When we start preparing to collect data, facing inefficient copy-paste work, we generally develop an idea: if only I knew how to scrape, I could get the data down in minutes. But when we search for related tutorials, we are often discouraged by the high learning cost. Take the most common python scraping currently, for beginners, they often need to overcome the following mountains:

图片 1

  • Learn a programming language: python
  • Learn the basic composition of web pages - HTML tags and CSS selectors, sometimes also need to understand some JavaScript
  • Learn the basic protocol for network communication - HTTP protocol
  • Learn common scraping frameworks and parsing libraries in python
  • ......

The above knowledge points cannot be mastered without several months. And for people without strong needs, with so many knowledge points, you will also constantly battle with forgetting.

So is there a tool that can scrape data without learning python? Combined with the article title, I think you already know what I'm going to recommend. Today I want to recommend Web Scraper, a lightweight data scraping tool.

image-20200517155544485

The advantage of Web Scraper is that it's beginner-friendly. When initially scraping data, it shields underlying programming and web knowledge, allowing for very quick entry. Just a few mouse clicks and you can build a custom scraper in minutes.
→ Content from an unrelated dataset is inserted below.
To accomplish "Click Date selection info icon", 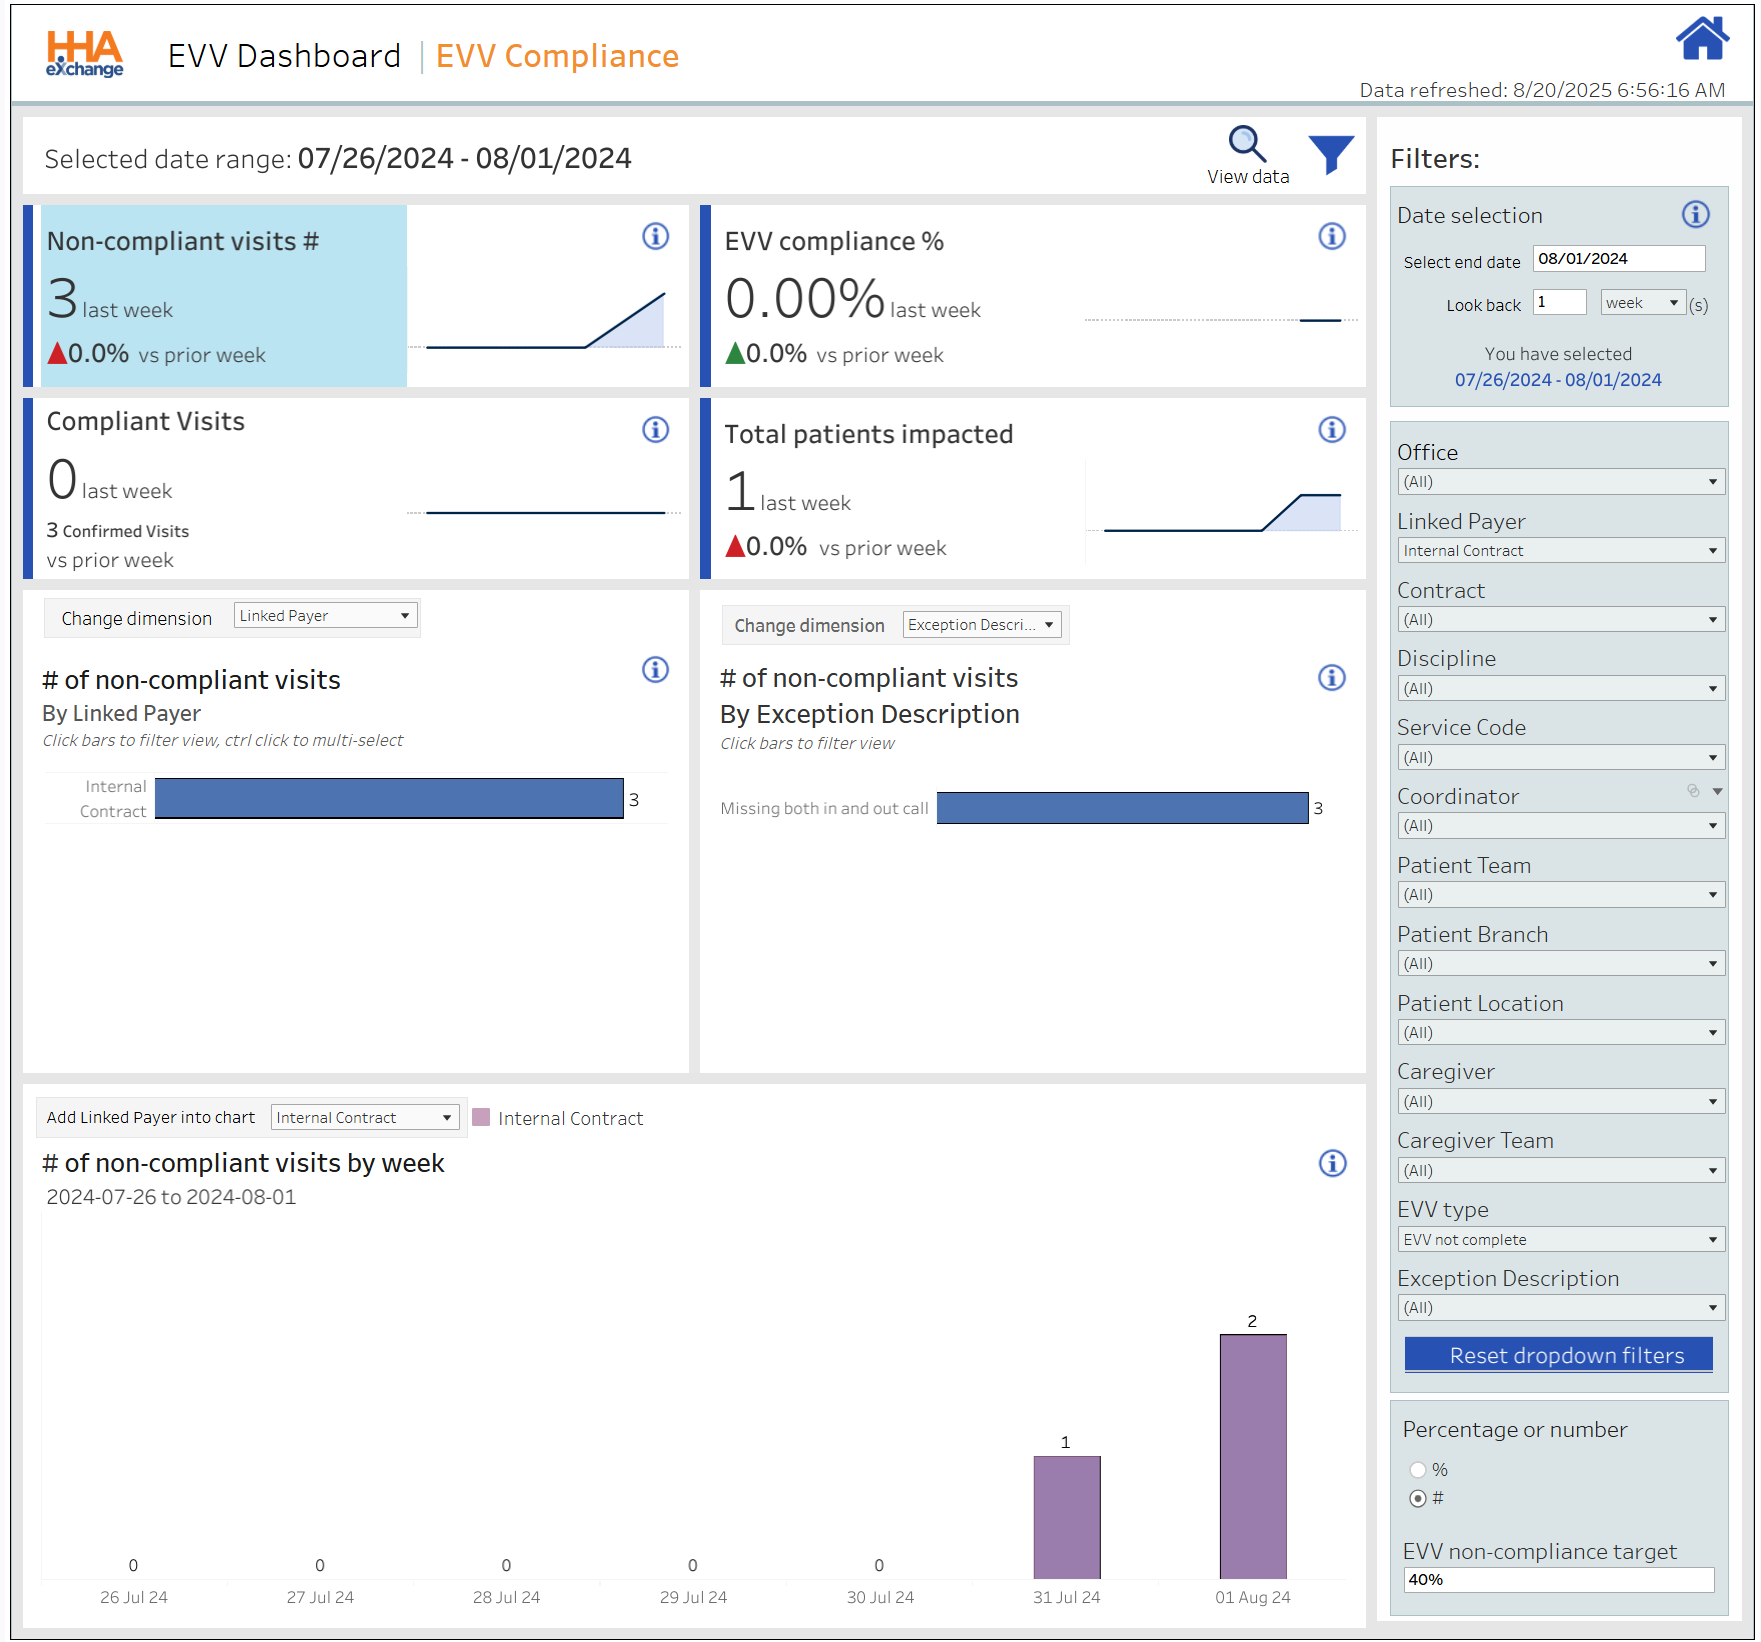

In the past six months, I've written many tutorials about Web Scraper. This article is similar to a navigation article, connecting the key points of scraping and my tutorials. Fastest in one hour, at most one afternoon, you can master the use of Web Scraper and easily handle daily data scraping needs.


Plugin Installation

As a Chrome plugin, users with good network conditions can directly install it from the Chrome Web Store. Users with poor network conditions can download the plugin installation package for manual installation. For specific installation process, you can refer to my tutorial: Web Scraper Download and Installation.


Common Web Page Types

Combined with my data scraping experience and reader feedback, I generally divide web pages into three major types: single page, paginated list, and filter form.

image-20200517171919628

1. Single Page

Single pages are the most common web page type.

The articles we read daily and tweet detail pages can all be classified as this type. As the simplest and most common type of web page, the first practical scraping tutorial in the Web Scraper tutorials uses Douban Movies as a case study to introduce the basic usage of Web Scraper.

2. Paginated List

Paginated lists are also very common web page types.

Internet resources can be said to be infinite. When we visit a website, it's impossible to load all resources into the browser at once. The current mainstream approach is to load some data first, and then load the next part of the data as users interact (scroll, filter, paginate).

In the tutorial, I spent considerable effort explaining how Web Scraper can scrape data from different pagination types of websites. Because there's a lot of content, I'll introduce it in detail in the next section of this article.

3. Filter Form

Form-type web pages are more common on PC websites.

The biggest characteristic of this type of web page is that it has many filter options, and different selections will load different data. The combinations are varied and the interaction is relatively complex. For example, Taobao's shopping filter page.

taobao_filter

Unfortunately, Web Scraper's support for complex filter pages is not very good. If the filter conditions can be reflected in the URL link, then related data can be scraped; otherwise, filtered data cannot be scraped.


Common Pagination Types

Paginated lists are very common web page types. According to the interaction when loading new data, I divide paginated lists into 3 major types: scroll loading, paginator loading, and click next page loading.

image-20200517172111386

1. Scroll Loading

img

When we browse Moments or Weibo, we always emphasize the word "browse" because when looking at updates, when we pull the content to the end of the screen, the APP will automatically load the next page of data. From an experience perspective, data will continuously load, seemingly never-ending.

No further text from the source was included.